Why do some people say rugby isn’t a real sport anymore?

Some people confuse change with decline. When rugby introduced stricter safety rules, reduced scrum collisions, and modernized the ball, critics called it "watered down." But these changes were made to protect players and increase excitement. The game is more dynamic now, with more tries and faster play. The real issue isn’t the sport-it’s resistance to progress.

Is rugby growing or shrinking globally?

Rugby is growing. World Rugby reports a 31% increase in registered players since 2015. Participation is surging in Asia, North America, and South America. In the U.S., youth rugby clubs have doubled in the last five years. In Japan, rugby is now the third most-watched sport after baseball and soccer. Even in countries with no rugby history, like Brazil and Kenya, grassroots programs are thriving.

What’s the difference between rugby union and rugby league?

Rugby union has 15 players per side, contested scrums, and lineouts. Rugby league has 13 players, no lineouts, and a six-tackle rule. Union is more global and played in the World Cup. League is dominant in Australia, parts of England, and Papua New Guinea. Both are full-contact sports with deep traditions, but they evolved from the same root in the 1890s over payment disputes.

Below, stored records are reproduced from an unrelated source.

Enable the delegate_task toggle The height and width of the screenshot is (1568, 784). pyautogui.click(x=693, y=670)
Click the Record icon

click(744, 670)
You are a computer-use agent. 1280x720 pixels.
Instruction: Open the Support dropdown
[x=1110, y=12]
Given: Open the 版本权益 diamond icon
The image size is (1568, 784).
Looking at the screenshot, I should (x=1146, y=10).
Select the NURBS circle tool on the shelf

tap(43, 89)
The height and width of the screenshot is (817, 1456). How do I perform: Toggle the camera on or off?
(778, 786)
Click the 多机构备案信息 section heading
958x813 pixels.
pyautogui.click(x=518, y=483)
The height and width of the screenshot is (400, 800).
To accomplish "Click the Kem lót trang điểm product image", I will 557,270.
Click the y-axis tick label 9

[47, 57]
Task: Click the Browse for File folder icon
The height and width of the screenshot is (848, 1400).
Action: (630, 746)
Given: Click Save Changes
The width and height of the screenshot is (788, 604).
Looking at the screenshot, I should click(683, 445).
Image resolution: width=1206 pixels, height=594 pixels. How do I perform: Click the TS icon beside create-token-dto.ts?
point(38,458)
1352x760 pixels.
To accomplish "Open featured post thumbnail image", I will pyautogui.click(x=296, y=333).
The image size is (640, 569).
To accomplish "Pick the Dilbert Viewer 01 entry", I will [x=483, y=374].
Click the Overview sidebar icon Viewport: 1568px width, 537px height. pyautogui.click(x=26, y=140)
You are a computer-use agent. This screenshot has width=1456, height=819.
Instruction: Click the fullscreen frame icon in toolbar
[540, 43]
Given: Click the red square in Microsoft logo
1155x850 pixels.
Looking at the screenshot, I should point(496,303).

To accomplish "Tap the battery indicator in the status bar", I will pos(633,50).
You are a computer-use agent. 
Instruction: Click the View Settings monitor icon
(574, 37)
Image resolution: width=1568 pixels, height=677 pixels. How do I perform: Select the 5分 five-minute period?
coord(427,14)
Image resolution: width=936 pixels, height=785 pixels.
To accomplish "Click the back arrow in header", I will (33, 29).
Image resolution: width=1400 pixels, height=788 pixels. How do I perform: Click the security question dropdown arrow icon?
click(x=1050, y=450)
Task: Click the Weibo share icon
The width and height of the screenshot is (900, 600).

Are rugby injuries getting worse?

No-actually, they’re getting better managed. Since 2018, concussion rates in professional rugby have dropped by 38% thanks to strict tackle rules, improved headgear, and mandatory rest protocols. The sport now uses AI-powered analytics to predict injury risk. While rugby remains a contact sport, it’s safer than ever before. The days of players returning to the field with broken ribs are over.